§ **SOURCE MATERIAL**:

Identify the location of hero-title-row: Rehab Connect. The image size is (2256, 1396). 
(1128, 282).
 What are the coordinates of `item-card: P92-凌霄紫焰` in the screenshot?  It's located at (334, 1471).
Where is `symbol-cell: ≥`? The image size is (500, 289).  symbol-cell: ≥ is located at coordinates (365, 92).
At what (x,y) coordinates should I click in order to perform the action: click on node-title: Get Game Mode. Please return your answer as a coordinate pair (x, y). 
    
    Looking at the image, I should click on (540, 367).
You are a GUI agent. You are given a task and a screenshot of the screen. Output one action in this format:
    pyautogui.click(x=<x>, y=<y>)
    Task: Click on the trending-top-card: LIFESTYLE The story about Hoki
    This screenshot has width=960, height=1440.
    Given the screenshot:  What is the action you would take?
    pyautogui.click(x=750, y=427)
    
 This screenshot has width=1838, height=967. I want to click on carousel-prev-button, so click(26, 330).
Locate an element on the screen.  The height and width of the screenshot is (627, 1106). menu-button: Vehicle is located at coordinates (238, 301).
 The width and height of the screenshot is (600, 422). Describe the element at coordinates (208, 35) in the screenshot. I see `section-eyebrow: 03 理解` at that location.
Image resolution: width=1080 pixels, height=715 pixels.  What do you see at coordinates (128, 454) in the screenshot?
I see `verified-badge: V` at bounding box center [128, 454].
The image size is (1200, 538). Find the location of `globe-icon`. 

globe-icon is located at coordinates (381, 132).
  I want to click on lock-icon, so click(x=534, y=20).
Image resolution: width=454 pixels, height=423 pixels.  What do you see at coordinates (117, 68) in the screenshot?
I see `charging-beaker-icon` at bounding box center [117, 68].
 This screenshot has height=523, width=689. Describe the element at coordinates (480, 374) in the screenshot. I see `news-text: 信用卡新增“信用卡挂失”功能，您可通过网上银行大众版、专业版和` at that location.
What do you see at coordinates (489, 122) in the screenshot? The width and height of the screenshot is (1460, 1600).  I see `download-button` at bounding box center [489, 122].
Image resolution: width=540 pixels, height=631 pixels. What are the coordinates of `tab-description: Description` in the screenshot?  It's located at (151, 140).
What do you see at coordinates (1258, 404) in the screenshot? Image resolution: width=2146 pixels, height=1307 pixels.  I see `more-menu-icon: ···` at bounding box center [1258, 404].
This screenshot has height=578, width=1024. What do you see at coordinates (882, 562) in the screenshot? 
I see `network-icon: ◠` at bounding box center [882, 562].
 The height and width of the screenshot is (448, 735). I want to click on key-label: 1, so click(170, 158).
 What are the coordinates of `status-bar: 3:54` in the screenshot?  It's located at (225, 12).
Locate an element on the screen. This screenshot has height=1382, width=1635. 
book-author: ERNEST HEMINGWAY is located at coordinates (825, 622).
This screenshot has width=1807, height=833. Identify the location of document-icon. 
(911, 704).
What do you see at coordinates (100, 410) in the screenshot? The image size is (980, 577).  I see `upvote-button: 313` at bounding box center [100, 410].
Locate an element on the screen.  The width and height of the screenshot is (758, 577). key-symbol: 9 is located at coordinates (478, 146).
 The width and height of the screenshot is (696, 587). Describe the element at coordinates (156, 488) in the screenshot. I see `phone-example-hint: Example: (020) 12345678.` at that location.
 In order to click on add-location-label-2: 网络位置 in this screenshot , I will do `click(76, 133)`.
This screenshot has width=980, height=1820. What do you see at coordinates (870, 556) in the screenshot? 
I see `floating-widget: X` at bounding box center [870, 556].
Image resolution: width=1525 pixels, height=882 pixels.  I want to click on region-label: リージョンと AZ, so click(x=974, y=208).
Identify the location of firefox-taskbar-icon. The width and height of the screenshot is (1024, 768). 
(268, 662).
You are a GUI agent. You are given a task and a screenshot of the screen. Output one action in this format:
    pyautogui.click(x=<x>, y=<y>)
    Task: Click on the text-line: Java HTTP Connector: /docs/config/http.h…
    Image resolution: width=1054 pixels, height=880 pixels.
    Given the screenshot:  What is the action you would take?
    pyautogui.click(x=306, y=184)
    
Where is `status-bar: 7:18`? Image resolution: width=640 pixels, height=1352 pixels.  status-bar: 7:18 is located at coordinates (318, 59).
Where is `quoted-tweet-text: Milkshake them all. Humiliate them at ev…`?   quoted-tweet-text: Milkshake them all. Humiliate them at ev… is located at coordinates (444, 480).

§ **PROBLEM DESCRIPTION**:
Copy out all of the material above, keeping every line word for word.

§ **WRITTEN RESPONSE**:
Identify the location of hero-title-row: Rehab Connect. The image size is (2256, 1396). 
(1128, 282).
 What are the coordinates of `item-card: P92-凌霄紫焰` in the screenshot?  It's located at (334, 1471).
Where is `symbol-cell: ≥`? The image size is (500, 289).  symbol-cell: ≥ is located at coordinates (365, 92).
At what (x,y) coordinates should I click in order to perform the action: click on node-title: Get Game Mode. Please return your answer as a coordinate pair (x, y). 
    
    Looking at the image, I should click on (540, 367).
You are a GUI agent. You are given a task and a screenshot of the screen. Output one action in this format:
    pyautogui.click(x=<x>, y=<y>)
    Task: Click on the trending-top-card: LIFESTYLE The story about Hoki
    This screenshot has width=960, height=1440.
    Given the screenshot:  What is the action you would take?
    pyautogui.click(x=750, y=427)
    
 This screenshot has width=1838, height=967. I want to click on carousel-prev-button, so click(26, 330).
Locate an element on the screen.  The height and width of the screenshot is (627, 1106). menu-button: Vehicle is located at coordinates (238, 301).
 The width and height of the screenshot is (600, 422). Describe the element at coordinates (208, 35) in the screenshot. I see `section-eyebrow: 03 理解` at that location.
Image resolution: width=1080 pixels, height=715 pixels.  What do you see at coordinates (128, 454) in the screenshot?
I see `verified-badge: V` at bounding box center [128, 454].
The image size is (1200, 538). Find the location of `globe-icon`. 

globe-icon is located at coordinates (381, 132).
  I want to click on lock-icon, so click(x=534, y=20).
Image resolution: width=454 pixels, height=423 pixels.  What do you see at coordinates (117, 68) in the screenshot?
I see `charging-beaker-icon` at bounding box center [117, 68].
 This screenshot has height=523, width=689. Describe the element at coordinates (480, 374) in the screenshot. I see `news-text: 信用卡新增“信用卡挂失”功能，您可通过网上银行大众版、专业版和` at that location.
What do you see at coordinates (489, 122) in the screenshot? The width and height of the screenshot is (1460, 1600).  I see `download-button` at bounding box center [489, 122].
Image resolution: width=540 pixels, height=631 pixels. What are the coordinates of `tab-description: Description` in the screenshot?  It's located at (151, 140).
What do you see at coordinates (1258, 404) in the screenshot? Image resolution: width=2146 pixels, height=1307 pixels.  I see `more-menu-icon: ···` at bounding box center [1258, 404].
This screenshot has height=578, width=1024. What do you see at coordinates (882, 562) in the screenshot? 
I see `network-icon: ◠` at bounding box center [882, 562].
 The height and width of the screenshot is (448, 735). I want to click on key-label: 1, so click(170, 158).
 What are the coordinates of `status-bar: 3:54` in the screenshot?  It's located at (225, 12).
Locate an element on the screen. This screenshot has height=1382, width=1635. 
book-author: ERNEST HEMINGWAY is located at coordinates (825, 622).
This screenshot has width=1807, height=833. Identify the location of document-icon. 
(911, 704).
What do you see at coordinates (100, 410) in the screenshot? The image size is (980, 577).  I see `upvote-button: 313` at bounding box center [100, 410].
Locate an element on the screen.  The width and height of the screenshot is (758, 577). key-symbol: 9 is located at coordinates (478, 146).
 The width and height of the screenshot is (696, 587). Describe the element at coordinates (156, 488) in the screenshot. I see `phone-example-hint: Example: (020) 12345678.` at that location.
 In order to click on add-location-label-2: 网络位置 in this screenshot , I will do `click(76, 133)`.
This screenshot has width=980, height=1820. What do you see at coordinates (870, 556) in the screenshot? 
I see `floating-widget: X` at bounding box center [870, 556].
Image resolution: width=1525 pixels, height=882 pixels.  I want to click on region-label: リージョンと AZ, so click(x=974, y=208).
Identify the location of firefox-taskbar-icon. The width and height of the screenshot is (1024, 768). 
(268, 662).
You are a GUI agent. You are given a task and a screenshot of the screen. Output one action in this format:
    pyautogui.click(x=<x>, y=<y>)
    Task: Click on the text-line: Java HTTP Connector: /docs/config/http.h…
    Image resolution: width=1054 pixels, height=880 pixels.
    Given the screenshot:  What is the action you would take?
    pyautogui.click(x=306, y=184)
    
Where is `status-bar: 7:18`? Image resolution: width=640 pixels, height=1352 pixels.  status-bar: 7:18 is located at coordinates (318, 59).
Where is `quoted-tweet-text: Milkshake them all. Humiliate them at ev…`?   quoted-tweet-text: Milkshake them all. Humiliate them at ev… is located at coordinates (444, 480).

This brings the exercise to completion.